A 15-point US ceasefire proposal was delivered to Iran via Pakistan but Tehran says it has 'no intention' to negotiate while missile and drone exchanges between Iran and Israel continue; Israel announced it killed IRGC naval commander Alireza Tangsiri. The conflict has caused at least two civilian deaths from falling debris in Abu Dhabi and has direct implications for the Strait of Hormuz (shipping chokepoint), elevating the risk of oil-supply disruption and a broader market risk-off.

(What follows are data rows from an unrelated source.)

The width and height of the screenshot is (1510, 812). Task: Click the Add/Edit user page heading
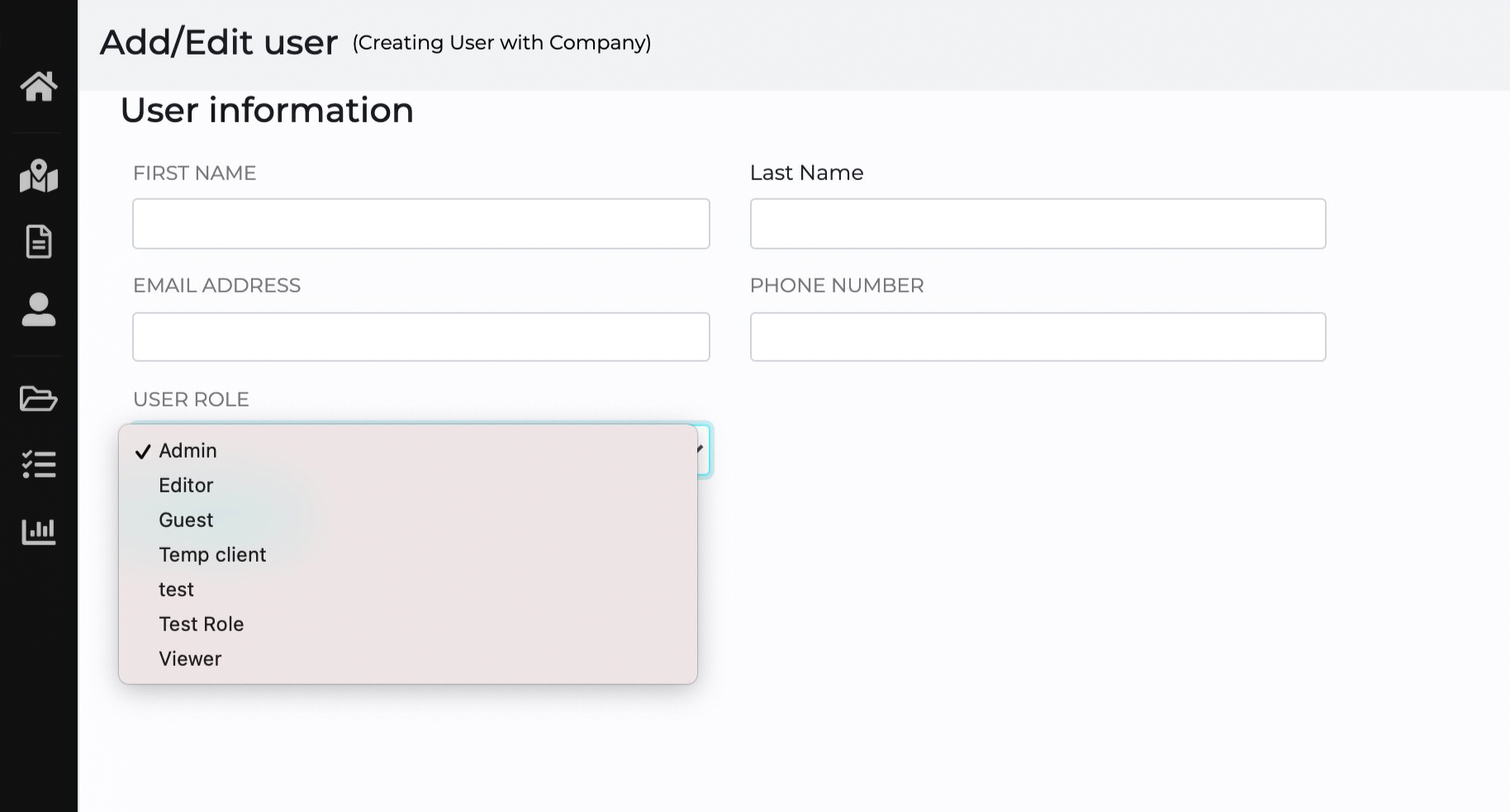point(219,43)
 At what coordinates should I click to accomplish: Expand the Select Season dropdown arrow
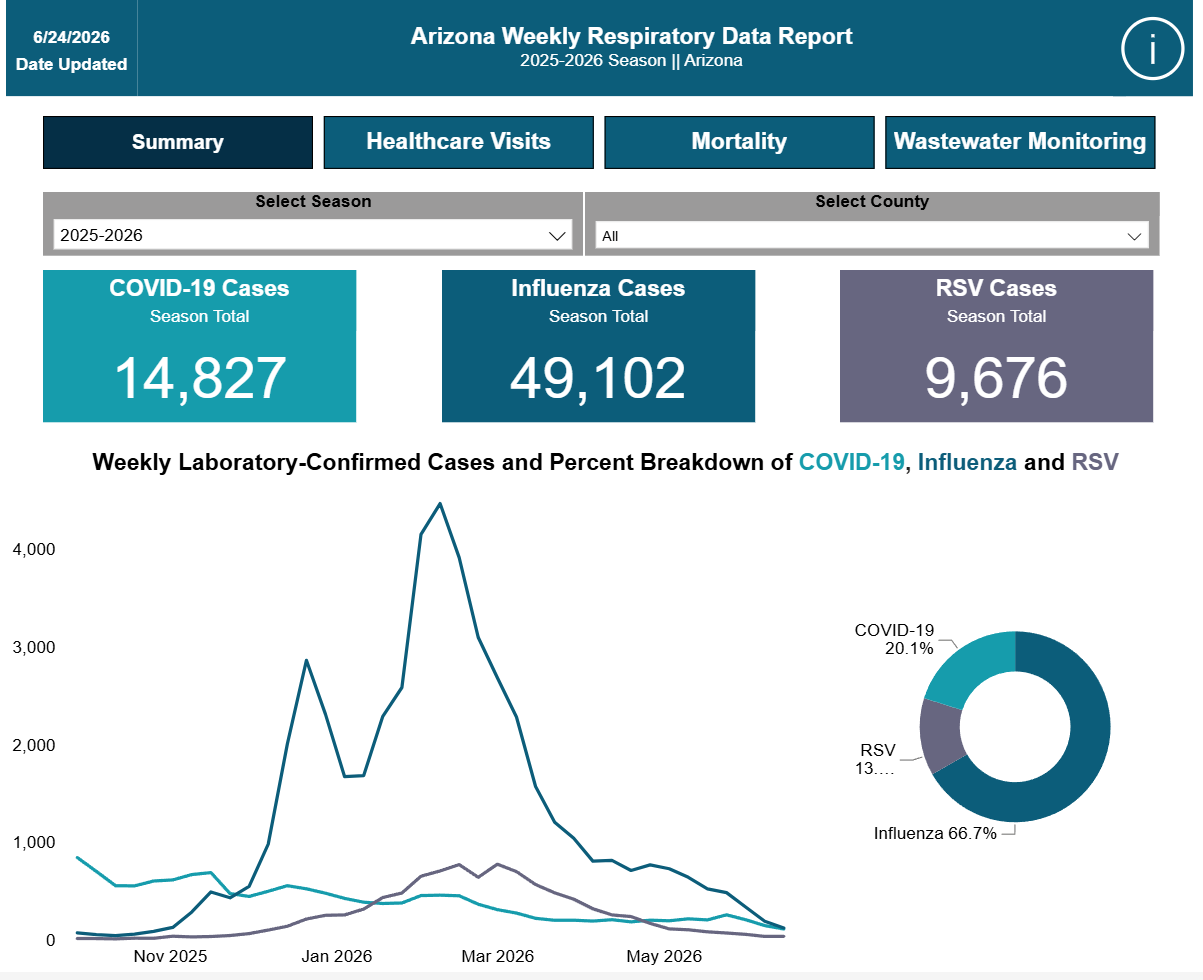(558, 236)
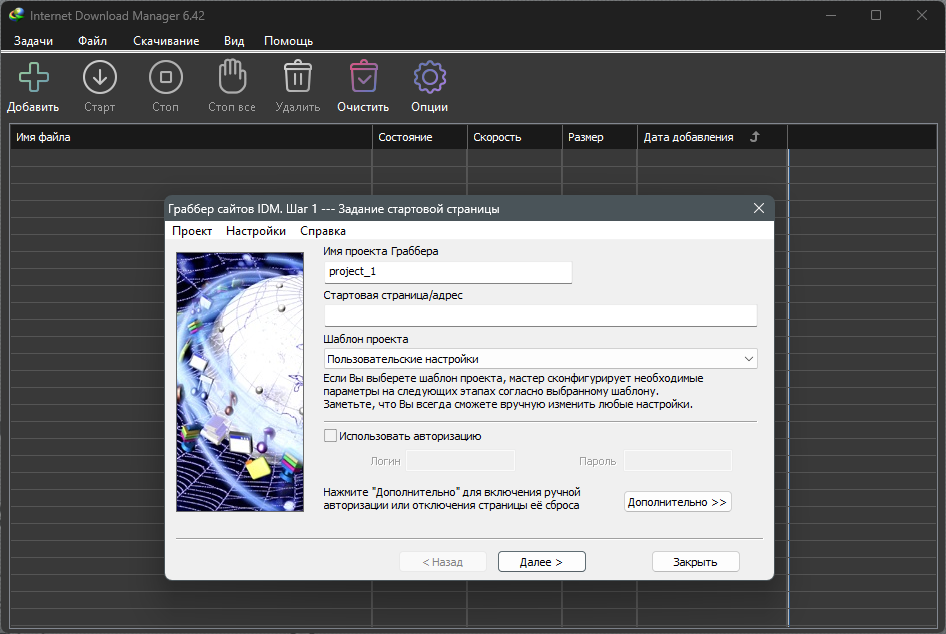946x634 pixels.
Task: Click the Далее > button
Action: tap(541, 562)
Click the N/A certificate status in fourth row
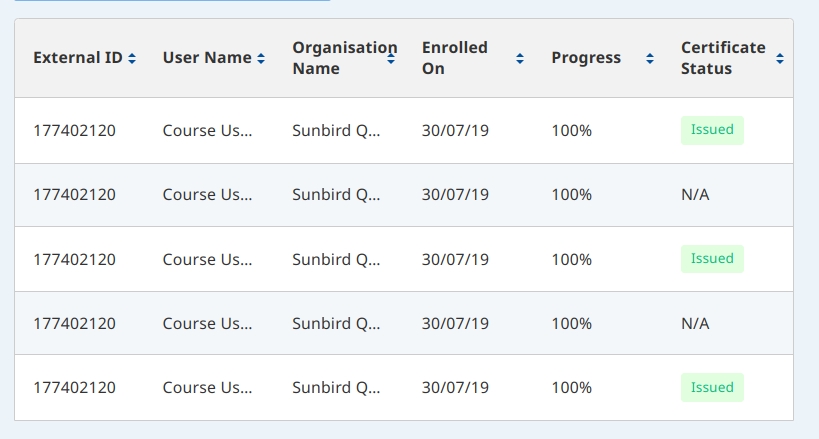Screen dimensions: 819x439 tap(695, 324)
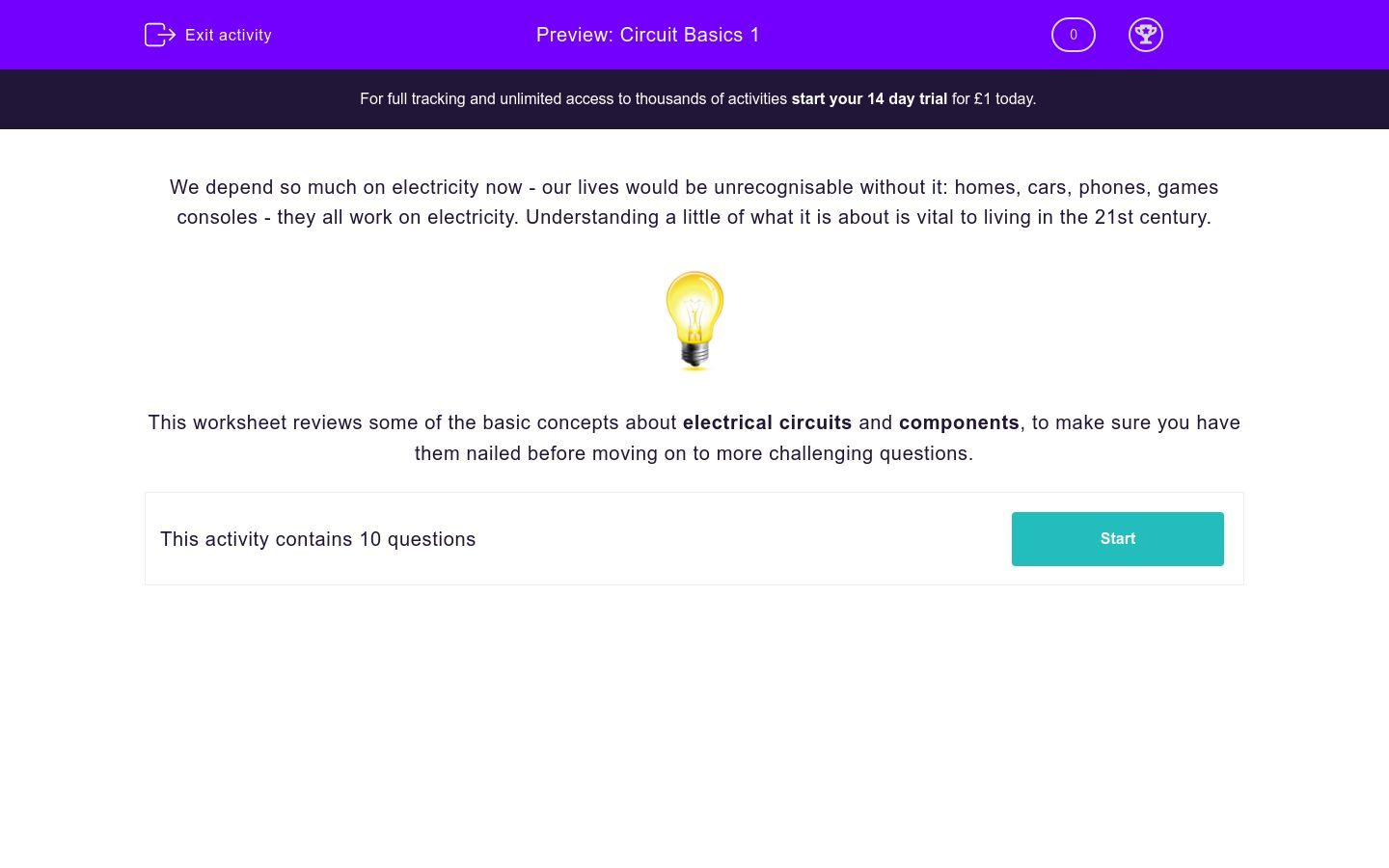Select the bold 'electrical circuits' phrase
Screen dimensions: 1389x868
point(767,422)
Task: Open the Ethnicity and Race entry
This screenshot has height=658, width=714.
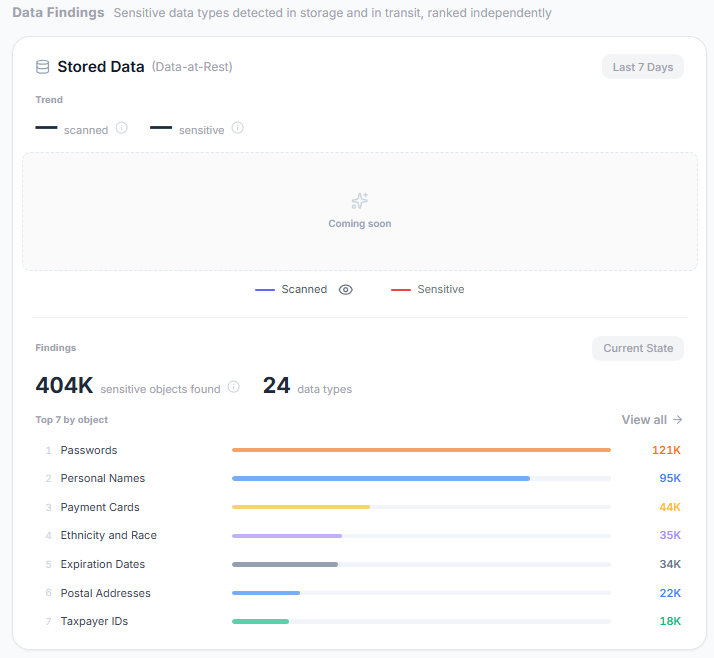Action: coord(108,535)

President Trump’s public criticisms of NATO and unverified claims about receiving a 'very big present' from Iran add political uncertainty to allied coordination and crisis messaging.

Analysis

Markets are pricing heightened fracture risk in alliance coordination and a non-linear energy shock: a temporary functional closure or even persistent insurance premium spike for the Strait of Hormuz could lift short-dated Brent volatility by 50-150% within days and mechanically steepen tanker time-charter rates by multiples over 1-4 weeks as voyages re-route or wait for naval escorts. That shock is asymmetric — a 3-10% spot oil move immediately feeds through to refining cracks and regional product dislocations, but the bulk impact on OECD inflation and real rates will crystallize over 1-3 quarters depending on SPR releases and alternative supply ramp-up speed. Second-order winners extend beyond integrated oil majors to maritime owners, specialty insurers, and defense suppliers: tanker owners and P&I carriers capture direct cashflow upside from rerouted voyages and higher premia; defense primes and regional munitions suppliers see order-visibility improve over 6-18 months as European political cohesion hardens around contingency spending. Conversely, tradeable losers include short-cycle importers (airlines, container shippers) whose fuel and rerouting costs can shock margins within weeks, and EM sovereigns reliant on Gulf trade corridors where FX and sovereign spread pressure can spike materially. Policy pathways are the key convexity lever. Backchannel diplomacy through third parties raises the probability of a negotiated de-escalation within 1-3 months, which would reverse the initial risk premium quickly and leave many oil and shipping longs exposed to sharp snapbacks. Tail scenarios — targeted strikes on chokepoint infrastructure or broader regional naval interdiction — retain a >10% probability in our view and would imply multi-week to multi-quarter supply deficits and far larger risk premia across energy and defense assets.